Task goal »
Start at the line with "The width and" and print every line through the end of the material below. Keep it exact and free of pictures.

Records shown »
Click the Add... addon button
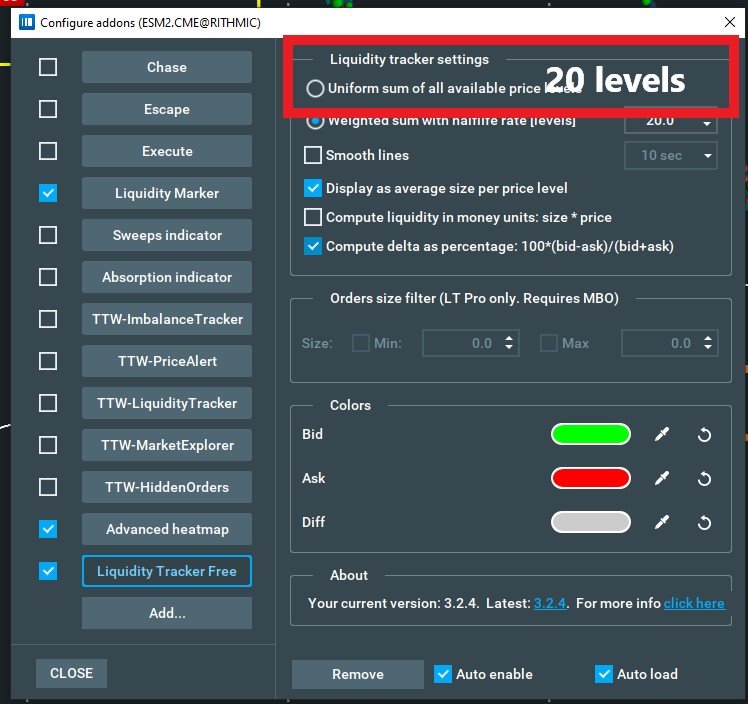 coord(166,613)
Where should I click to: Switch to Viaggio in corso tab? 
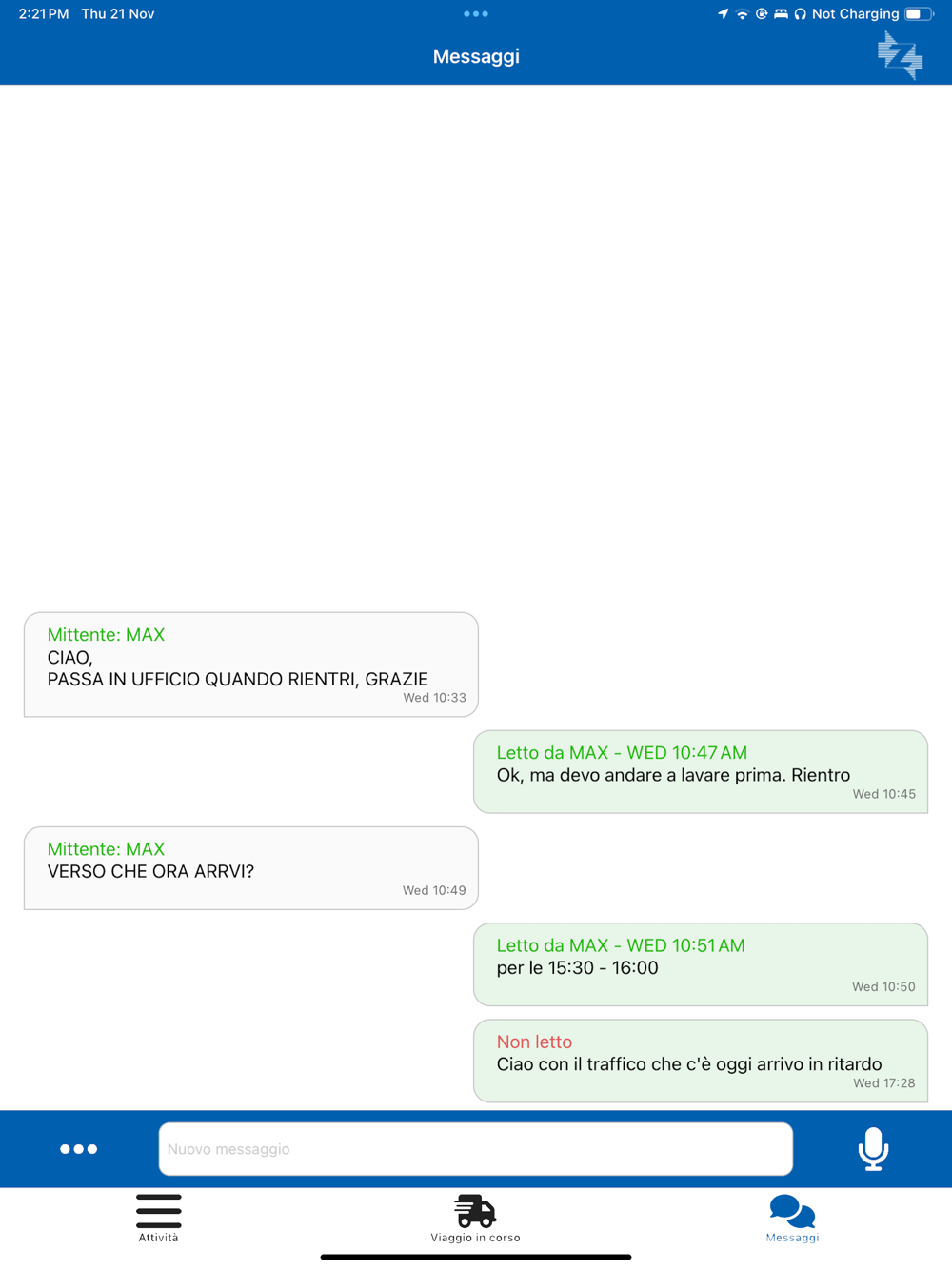click(475, 1218)
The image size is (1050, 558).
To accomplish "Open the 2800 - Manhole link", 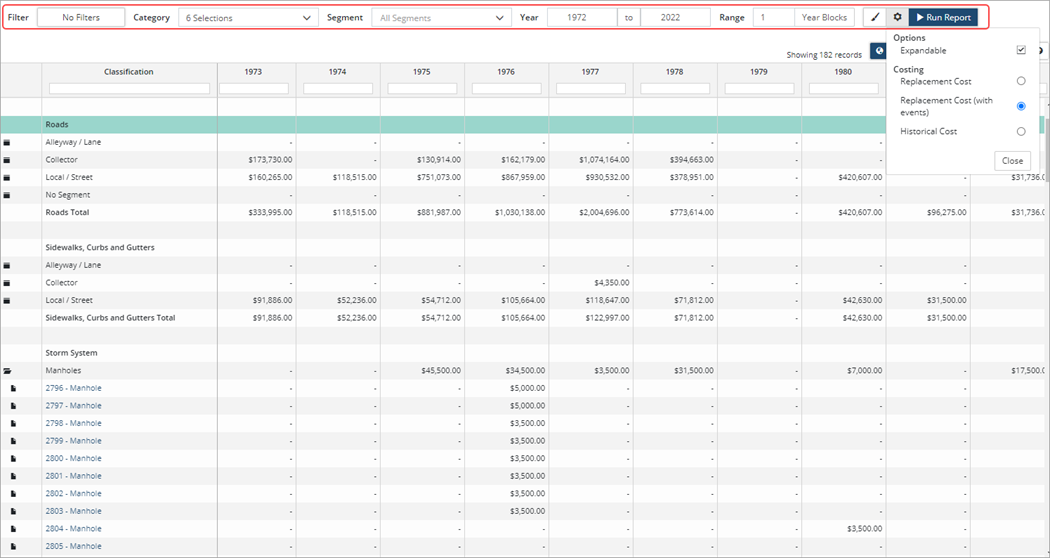I will tap(73, 458).
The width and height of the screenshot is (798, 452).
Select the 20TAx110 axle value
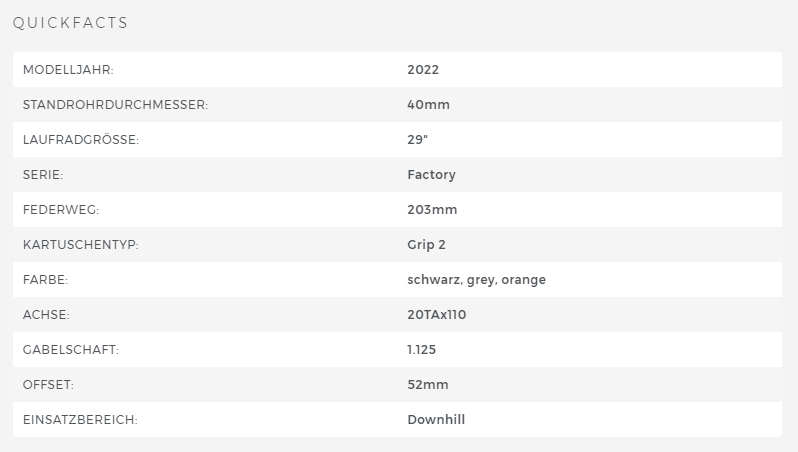437,315
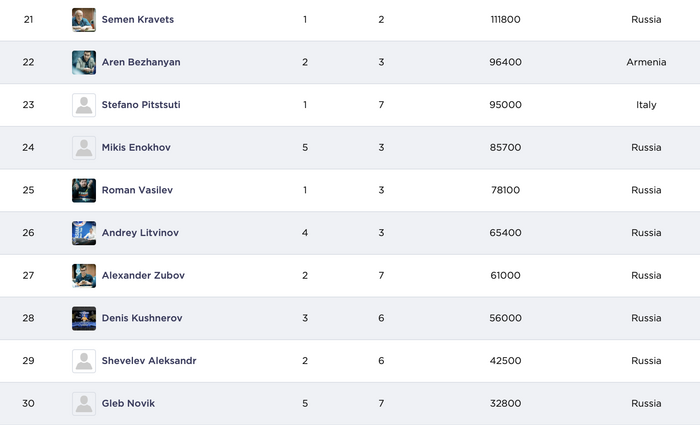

Exercise answer »
The width and height of the screenshot is (798, 452).
Select the 20TAx110 axle value
437,315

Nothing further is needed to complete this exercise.